**Task objective:**
From the line with "You are a computer-use agent. Viewport: 750px" to the line with "The width and height of the screenshot is (919, 524).", retype every line exactly, including those two, and leave out the rest of the data below.

Dataset entries:
☆ ☆ ☆ ☆

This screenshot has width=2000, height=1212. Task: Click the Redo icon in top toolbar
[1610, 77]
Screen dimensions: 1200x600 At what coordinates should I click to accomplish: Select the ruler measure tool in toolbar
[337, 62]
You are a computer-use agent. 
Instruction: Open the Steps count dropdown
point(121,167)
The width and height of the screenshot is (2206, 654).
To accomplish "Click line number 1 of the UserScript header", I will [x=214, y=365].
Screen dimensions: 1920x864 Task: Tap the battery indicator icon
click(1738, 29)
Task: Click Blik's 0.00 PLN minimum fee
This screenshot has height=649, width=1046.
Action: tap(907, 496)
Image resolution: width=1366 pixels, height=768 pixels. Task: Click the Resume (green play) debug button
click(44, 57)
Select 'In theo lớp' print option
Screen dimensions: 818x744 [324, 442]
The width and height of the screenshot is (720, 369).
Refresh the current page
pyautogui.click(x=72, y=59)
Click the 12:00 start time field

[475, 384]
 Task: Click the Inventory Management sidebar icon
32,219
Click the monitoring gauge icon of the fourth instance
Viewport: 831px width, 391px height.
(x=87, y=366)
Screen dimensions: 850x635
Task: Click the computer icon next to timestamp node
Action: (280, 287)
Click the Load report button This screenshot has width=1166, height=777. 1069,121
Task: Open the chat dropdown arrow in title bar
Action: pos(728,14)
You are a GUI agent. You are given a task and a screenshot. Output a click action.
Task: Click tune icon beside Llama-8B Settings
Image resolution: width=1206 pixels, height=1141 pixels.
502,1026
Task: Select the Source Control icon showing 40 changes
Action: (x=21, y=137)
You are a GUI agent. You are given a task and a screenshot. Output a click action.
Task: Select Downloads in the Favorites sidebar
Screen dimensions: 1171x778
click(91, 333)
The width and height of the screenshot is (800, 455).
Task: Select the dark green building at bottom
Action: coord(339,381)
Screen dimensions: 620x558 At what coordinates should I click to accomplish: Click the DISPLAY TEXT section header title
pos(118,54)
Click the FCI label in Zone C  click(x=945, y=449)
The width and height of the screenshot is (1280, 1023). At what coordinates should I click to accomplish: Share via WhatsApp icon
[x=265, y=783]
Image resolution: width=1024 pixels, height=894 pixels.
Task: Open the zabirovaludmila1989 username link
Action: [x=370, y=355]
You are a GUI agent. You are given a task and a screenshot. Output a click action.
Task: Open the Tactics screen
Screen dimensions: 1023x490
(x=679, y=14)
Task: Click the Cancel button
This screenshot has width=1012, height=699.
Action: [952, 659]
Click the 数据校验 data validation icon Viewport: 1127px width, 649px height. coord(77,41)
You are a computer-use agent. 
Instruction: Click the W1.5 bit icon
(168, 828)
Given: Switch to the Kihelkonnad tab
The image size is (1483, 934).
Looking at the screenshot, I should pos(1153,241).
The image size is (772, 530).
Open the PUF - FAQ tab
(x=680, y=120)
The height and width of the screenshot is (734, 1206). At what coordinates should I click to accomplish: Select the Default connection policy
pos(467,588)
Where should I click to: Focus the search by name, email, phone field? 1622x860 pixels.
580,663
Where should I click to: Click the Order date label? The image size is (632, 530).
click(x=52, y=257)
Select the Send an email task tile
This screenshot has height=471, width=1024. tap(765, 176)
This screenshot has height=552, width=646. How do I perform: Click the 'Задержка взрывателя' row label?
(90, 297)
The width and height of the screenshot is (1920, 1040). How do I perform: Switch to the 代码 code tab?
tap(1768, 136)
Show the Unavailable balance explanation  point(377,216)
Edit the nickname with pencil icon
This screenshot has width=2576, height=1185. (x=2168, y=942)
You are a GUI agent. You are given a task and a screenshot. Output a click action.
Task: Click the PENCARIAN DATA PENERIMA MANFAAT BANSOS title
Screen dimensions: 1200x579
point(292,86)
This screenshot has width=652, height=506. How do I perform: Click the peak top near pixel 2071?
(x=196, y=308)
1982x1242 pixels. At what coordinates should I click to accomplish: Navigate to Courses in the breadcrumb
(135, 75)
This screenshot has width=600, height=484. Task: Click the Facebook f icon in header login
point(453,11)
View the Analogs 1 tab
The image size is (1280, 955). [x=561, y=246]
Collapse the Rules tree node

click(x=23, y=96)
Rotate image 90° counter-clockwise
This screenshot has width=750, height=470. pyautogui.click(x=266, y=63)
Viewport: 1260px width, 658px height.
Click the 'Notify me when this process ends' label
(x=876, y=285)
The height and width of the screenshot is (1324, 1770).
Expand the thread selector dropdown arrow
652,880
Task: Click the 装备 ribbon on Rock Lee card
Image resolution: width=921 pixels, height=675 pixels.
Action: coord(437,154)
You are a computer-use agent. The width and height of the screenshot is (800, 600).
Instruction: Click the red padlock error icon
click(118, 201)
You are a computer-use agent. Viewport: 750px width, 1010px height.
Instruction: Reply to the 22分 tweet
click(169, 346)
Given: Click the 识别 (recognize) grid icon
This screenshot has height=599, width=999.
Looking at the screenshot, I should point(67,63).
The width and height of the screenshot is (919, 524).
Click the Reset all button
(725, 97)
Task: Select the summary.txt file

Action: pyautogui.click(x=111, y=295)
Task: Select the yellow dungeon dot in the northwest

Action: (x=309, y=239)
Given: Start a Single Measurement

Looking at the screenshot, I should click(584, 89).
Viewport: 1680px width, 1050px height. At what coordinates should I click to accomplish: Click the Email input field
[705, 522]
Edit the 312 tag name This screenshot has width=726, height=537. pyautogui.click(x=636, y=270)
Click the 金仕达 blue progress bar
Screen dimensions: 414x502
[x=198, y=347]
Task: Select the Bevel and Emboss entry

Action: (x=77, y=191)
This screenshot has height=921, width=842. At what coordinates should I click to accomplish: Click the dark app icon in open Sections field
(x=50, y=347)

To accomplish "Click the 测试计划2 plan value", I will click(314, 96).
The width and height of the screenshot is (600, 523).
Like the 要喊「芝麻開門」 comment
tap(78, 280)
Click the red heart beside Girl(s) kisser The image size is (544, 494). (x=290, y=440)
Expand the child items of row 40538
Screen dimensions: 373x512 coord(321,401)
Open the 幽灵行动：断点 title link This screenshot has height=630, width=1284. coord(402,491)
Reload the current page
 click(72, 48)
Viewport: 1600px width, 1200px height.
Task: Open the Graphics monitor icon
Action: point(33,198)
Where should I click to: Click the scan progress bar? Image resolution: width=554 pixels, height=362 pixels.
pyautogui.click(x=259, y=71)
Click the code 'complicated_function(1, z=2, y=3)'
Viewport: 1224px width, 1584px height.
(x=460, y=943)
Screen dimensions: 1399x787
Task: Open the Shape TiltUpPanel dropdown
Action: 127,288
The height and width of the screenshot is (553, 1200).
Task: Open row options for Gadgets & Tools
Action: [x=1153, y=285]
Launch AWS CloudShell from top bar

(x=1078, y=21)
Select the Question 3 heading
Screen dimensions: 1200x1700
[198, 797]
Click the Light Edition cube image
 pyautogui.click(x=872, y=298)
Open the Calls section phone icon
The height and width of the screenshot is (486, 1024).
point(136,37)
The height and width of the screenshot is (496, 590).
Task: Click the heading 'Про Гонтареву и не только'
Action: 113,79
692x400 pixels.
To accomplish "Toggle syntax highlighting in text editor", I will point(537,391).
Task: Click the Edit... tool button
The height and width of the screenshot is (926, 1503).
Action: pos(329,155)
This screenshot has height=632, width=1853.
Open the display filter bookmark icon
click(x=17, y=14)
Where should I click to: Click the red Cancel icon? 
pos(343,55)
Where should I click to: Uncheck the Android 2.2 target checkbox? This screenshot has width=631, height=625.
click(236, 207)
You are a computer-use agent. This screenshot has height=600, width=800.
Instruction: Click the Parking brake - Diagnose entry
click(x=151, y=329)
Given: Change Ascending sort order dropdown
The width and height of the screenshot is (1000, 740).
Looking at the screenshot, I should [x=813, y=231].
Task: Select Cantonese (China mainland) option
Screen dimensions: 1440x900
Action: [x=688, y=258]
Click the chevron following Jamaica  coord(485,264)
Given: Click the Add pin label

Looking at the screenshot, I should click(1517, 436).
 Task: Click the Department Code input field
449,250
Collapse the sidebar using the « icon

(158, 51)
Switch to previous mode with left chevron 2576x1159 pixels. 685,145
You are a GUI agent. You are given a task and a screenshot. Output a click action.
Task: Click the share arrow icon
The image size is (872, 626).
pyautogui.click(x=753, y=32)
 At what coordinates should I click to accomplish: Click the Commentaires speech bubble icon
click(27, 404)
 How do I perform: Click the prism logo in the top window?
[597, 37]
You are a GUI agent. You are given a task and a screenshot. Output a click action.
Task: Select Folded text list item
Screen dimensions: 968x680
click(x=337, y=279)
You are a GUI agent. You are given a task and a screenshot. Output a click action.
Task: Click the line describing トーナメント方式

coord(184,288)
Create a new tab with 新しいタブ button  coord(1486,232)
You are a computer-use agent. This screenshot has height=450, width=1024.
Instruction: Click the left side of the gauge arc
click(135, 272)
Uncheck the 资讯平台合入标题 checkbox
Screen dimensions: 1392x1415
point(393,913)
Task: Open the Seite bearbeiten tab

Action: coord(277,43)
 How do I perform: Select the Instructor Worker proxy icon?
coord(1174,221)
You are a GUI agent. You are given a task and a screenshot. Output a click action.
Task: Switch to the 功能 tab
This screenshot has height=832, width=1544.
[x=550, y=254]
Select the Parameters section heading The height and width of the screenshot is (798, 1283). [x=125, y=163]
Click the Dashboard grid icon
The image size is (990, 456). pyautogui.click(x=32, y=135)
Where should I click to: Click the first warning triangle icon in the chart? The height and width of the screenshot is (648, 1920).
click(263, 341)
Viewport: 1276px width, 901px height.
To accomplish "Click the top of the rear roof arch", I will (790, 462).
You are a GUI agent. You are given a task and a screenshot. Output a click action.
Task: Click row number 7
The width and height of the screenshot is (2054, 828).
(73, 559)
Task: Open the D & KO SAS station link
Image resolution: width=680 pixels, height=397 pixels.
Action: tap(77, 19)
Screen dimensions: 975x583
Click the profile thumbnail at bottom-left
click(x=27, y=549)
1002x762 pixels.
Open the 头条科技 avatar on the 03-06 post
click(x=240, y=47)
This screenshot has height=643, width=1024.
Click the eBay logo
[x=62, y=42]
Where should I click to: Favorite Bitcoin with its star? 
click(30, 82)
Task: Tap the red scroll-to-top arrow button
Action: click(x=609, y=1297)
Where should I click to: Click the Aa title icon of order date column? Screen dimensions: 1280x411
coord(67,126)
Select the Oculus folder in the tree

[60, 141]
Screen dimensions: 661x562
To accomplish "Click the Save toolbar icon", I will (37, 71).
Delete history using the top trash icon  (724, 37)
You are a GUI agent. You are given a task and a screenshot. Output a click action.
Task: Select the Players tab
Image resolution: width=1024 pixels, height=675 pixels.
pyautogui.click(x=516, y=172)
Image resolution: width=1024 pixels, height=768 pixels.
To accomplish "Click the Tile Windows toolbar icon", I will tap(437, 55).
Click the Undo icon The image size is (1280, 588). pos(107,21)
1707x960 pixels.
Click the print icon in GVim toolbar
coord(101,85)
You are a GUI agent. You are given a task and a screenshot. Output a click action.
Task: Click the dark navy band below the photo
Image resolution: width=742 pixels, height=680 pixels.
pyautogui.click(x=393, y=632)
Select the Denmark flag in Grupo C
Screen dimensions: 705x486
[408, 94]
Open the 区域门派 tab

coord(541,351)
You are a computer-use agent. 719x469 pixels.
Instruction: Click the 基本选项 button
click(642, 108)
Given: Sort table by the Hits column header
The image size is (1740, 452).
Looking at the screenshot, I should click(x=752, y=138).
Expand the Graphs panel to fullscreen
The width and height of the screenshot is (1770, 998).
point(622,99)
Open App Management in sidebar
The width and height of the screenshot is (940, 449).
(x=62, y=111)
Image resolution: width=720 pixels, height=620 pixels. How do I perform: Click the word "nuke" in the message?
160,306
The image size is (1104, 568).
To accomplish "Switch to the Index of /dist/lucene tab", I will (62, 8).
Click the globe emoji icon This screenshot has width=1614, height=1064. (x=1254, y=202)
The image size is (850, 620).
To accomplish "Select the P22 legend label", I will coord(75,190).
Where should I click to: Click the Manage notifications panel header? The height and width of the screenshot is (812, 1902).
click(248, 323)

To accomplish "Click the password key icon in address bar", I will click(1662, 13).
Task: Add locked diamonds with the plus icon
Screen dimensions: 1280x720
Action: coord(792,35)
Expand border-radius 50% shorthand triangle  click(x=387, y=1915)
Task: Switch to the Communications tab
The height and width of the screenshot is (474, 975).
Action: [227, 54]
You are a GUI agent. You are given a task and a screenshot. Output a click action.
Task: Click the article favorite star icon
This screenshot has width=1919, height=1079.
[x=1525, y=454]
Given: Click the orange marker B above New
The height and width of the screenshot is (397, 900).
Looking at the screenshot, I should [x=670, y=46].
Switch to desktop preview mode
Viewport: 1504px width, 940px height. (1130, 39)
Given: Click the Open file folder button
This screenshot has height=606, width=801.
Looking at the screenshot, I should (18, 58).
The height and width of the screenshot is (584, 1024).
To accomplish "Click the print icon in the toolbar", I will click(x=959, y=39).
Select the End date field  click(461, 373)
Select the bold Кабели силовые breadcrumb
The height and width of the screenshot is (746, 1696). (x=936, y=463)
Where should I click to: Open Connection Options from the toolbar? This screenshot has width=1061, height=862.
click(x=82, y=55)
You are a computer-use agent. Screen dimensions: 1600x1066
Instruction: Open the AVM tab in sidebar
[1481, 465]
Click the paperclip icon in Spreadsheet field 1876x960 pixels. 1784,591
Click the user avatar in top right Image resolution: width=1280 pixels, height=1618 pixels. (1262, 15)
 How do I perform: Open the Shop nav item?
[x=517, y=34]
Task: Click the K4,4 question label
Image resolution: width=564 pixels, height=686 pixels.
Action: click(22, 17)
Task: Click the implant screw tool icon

☆ ☆ ☆ ☆

**Written response:**
You are a computer-use agent. Viewport: 750px width, 1010px height.
Instruction: Reply to the 22分 tweet
click(169, 346)
Given: Click the 识别 (recognize) grid icon
This screenshot has height=599, width=999.
Looking at the screenshot, I should point(67,63).
The width and height of the screenshot is (919, 524).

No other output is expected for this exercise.